Componentizing D's garbage collector

Rainer Schuetze r.sagitario at gmx.de
Sat Jan 11 01:23:57 PST 2014



On 11.01.2014 00:58, deadalnix wrote:
> On Friday, 10 January 2014 at 20:37:53 UTC, Rainer Schuetze wrote:
>> I think this might help in having different heaps (especially thread
>> local heaps if you include "shared"), but I'm not sure this works in
>> unsafe D where casting is allowed.
>>
>
> One of the key to a fast GC is segregating the heap in smaller
> parts. This is why generational collectors are so popular in java
> for instance.

> Segregating the heap imply so complications. For instance, it is
> necessary to track reference from one heap to another, typically
> from young to older objects.
>
> In D, the type system provide a natural segregation. It would be
> a great missed opportunity to not take advantage of it.

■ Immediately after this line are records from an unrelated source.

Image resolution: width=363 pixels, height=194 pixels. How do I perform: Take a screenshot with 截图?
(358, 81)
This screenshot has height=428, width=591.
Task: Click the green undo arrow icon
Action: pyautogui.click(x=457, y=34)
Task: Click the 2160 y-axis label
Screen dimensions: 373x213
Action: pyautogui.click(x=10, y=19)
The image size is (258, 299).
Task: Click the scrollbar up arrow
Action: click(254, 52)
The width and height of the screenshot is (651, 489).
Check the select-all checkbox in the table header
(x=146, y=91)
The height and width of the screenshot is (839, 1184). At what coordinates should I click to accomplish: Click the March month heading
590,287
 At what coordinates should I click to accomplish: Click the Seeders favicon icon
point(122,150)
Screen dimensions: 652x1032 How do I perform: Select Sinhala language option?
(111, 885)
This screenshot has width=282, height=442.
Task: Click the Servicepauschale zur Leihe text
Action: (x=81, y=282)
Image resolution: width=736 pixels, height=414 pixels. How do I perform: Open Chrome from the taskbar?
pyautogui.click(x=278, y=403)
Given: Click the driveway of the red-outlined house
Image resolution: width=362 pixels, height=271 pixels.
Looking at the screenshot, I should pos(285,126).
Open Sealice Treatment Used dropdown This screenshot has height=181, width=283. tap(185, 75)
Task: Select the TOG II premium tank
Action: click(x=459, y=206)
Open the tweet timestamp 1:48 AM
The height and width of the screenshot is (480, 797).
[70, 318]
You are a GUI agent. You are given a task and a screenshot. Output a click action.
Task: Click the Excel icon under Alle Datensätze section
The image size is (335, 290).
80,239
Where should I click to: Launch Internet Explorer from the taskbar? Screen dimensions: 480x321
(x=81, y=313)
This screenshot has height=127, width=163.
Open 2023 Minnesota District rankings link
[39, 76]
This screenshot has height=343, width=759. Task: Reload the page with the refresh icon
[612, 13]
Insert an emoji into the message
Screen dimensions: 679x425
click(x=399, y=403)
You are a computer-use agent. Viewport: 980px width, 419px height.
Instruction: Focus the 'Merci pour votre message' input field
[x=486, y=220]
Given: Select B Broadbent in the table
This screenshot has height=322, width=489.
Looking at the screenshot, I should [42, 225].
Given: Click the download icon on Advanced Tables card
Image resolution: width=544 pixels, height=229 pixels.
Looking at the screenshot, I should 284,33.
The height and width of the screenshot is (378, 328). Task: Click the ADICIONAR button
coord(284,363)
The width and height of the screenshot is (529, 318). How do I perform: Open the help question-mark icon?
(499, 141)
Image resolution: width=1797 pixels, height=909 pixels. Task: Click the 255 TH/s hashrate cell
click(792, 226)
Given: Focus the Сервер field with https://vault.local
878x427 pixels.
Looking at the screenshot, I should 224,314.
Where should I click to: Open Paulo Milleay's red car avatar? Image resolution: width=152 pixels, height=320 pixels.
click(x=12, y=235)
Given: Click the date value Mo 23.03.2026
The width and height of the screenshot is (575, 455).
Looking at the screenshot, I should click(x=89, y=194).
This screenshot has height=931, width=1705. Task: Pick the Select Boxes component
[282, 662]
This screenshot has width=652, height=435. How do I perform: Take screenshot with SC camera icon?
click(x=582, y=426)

This
> segregation is really nice as pointers go from one to another in
> a single direction, avoiding the need to track references
> changes, and all element of the heap part share some common
> characteristics. These characteristics allow for specialized GC
> algorithms (for instance, a GC can run on the immutable heap
> without the program even knowing about it).
>
> Casting is by essence bypassing the type system. In this case,
> you must be help responsible for what happen. The language cannot
> provide guarantees.

This might work with safe D. I haven't yet figured the consequences of 
implicit heap segregation by type. What restrictions will this impose on 
system programming?

As compacting data is also pretty problematic as long as part of the 
scanning is conservative, we might as well consider storing generation 
and type information per allocation. This will destroy some optimization 
possibilities, though.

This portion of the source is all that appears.